Extrait =

━━━━━━━━━━

Télécoms : Free lance une fibre à petit prix pour les petits pros
L’opérateur Free – ou plutôt sa société cousine Jaguar Network – part à la conquête des entreprises avec une offre à 50 €/mois. Plus que chambouler Orange, elle devra se faire une place sur un marché TPE déjà très fourni.
L’opérateur national Free fait son entrée dans le monde B2B avec une offre Fibre dédiée aux entreprises et tarifée à partir de 49,99 € HT/mois. Un prix d’appel de 39,99 € HT/mois est proposé la première année. Selon Xavier Niel, le patron de Free, cette offre est censée casser les prix sur un marché où les entreprises sont supposées acheter trop cher leurs abonnements fixes à Orange Pro et SFR Business.

━━━━━━━━━━

Données enregistrées =
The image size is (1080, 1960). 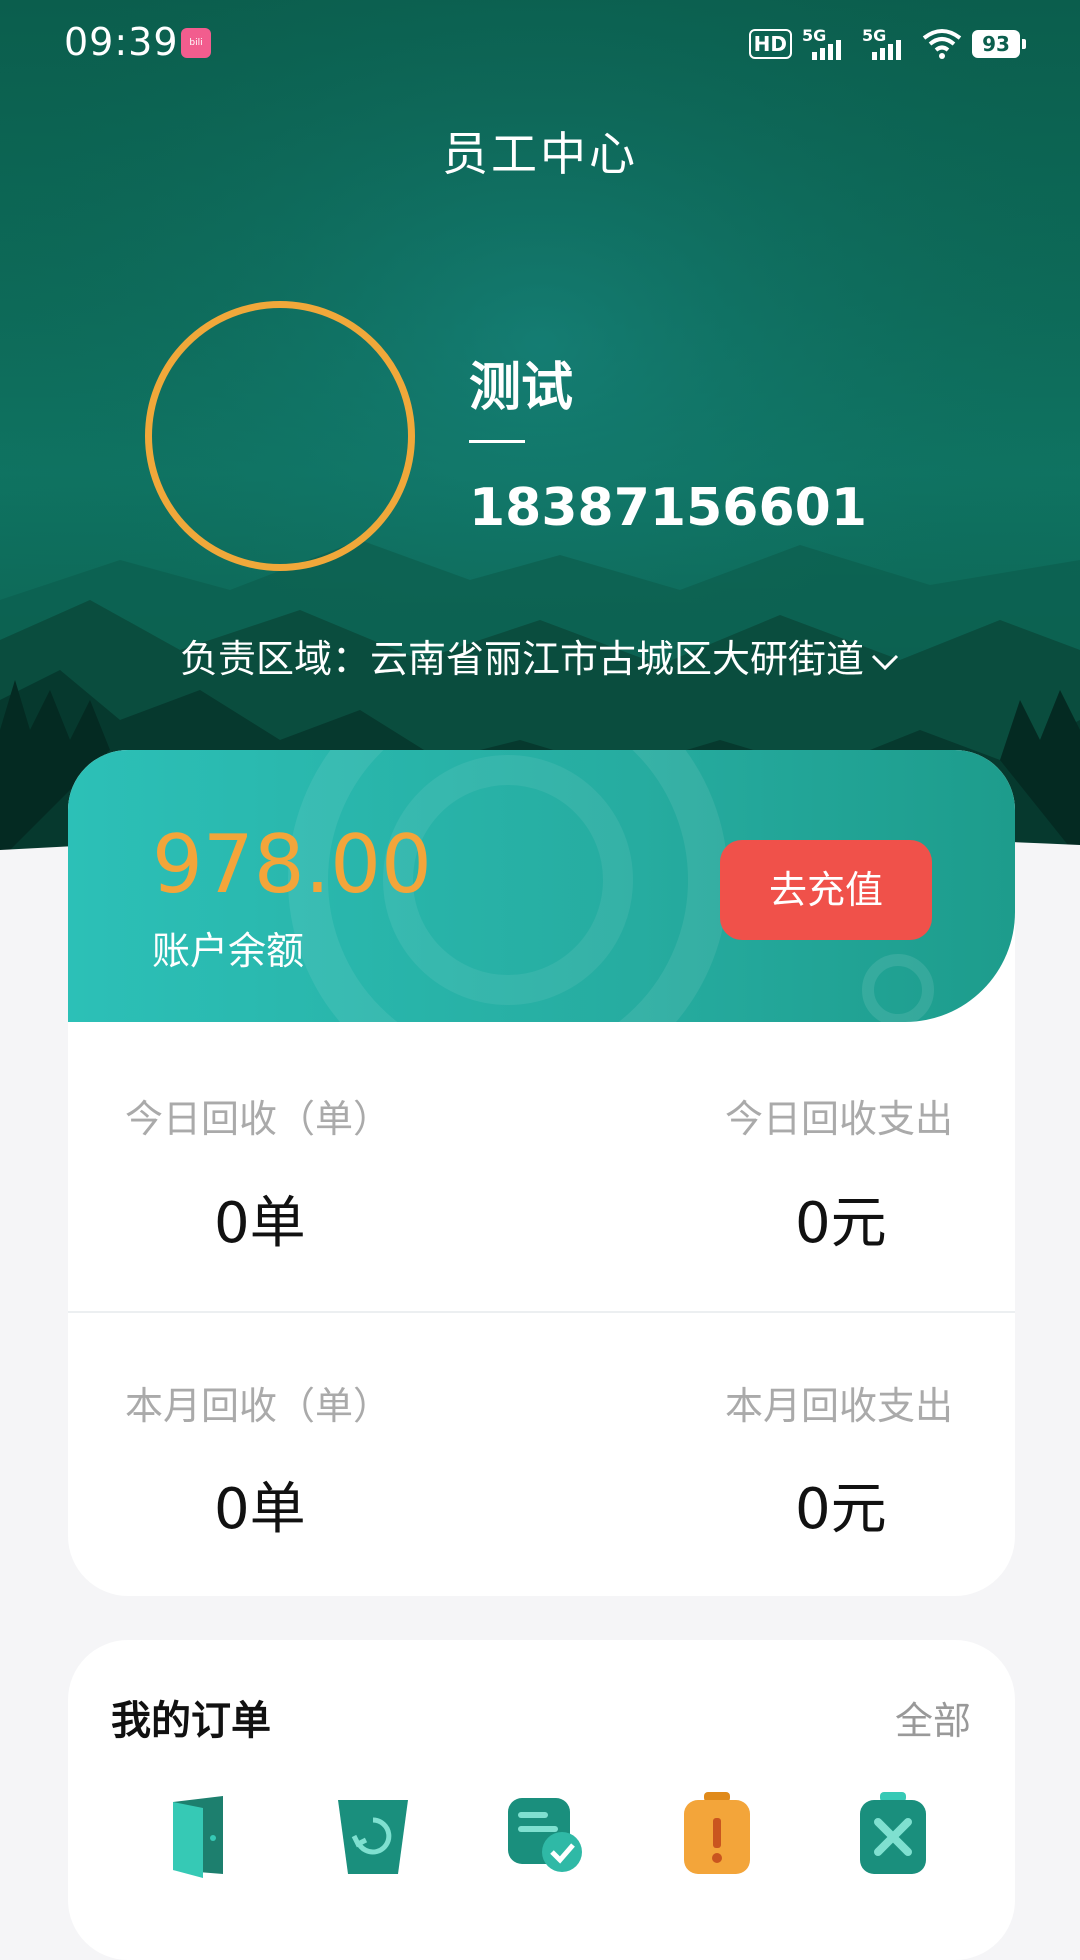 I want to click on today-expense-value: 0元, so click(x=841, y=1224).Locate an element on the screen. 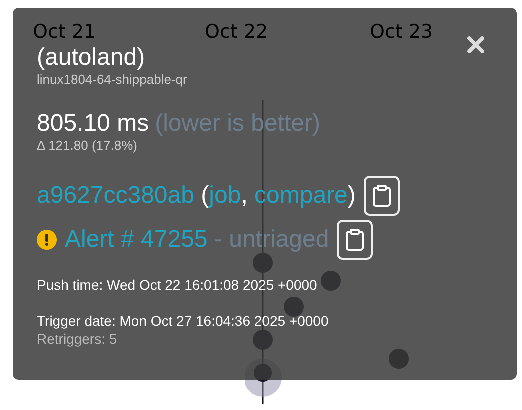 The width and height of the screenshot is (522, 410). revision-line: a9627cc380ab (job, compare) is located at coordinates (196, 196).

━━━━━━━━━━

Avec ces informations =
1 > Répondez à ces questions sur l'article consacré à l'offre fibre de Free pour les entreprises :
(a) Quelle société cousine de Free est derrière cette offre ?
(b) Quel prix d'appel est proposé la première année ?
(c) Selon Xavier Niel, auprès de quels fournisseurs les entreprises paieraient-elles trop cher leurs abonnements fixes ?
2 > Écrivez la suite de l'article sur l'offre fibre de Free pour les entreprises, à partir de sa dernière phrase.

Réponses numérotées =
1 >
(a) Jaguar Network.
(b) 39,99 € HT/mois.
(c) Orange Pro et SFR Business.

2 >
« Notre stratégie est de toujours diviser les prix existants par deux. Nous avons regardé les offres pros existantes, nous les avons évaluées à un peu plus de 100 € par mois. Donc, nous avons travaillé pendant trois ans à concevoir une offre deux fois moins chère qui s’adresse à toutes les entreprises. Nous avons conçu un second réseau, pour que le réseau des pros n’interfère pas avec celui des particuliers. Et nous avons créé une nouvelle box, parce que les besoins des professionnels ne sont pas les mêmes que ceux du grand public », lance Xavier Niel dans un communiqué vidéo qui fait la part belle à l’innovation autour de la Freebox dédiée à cette offre.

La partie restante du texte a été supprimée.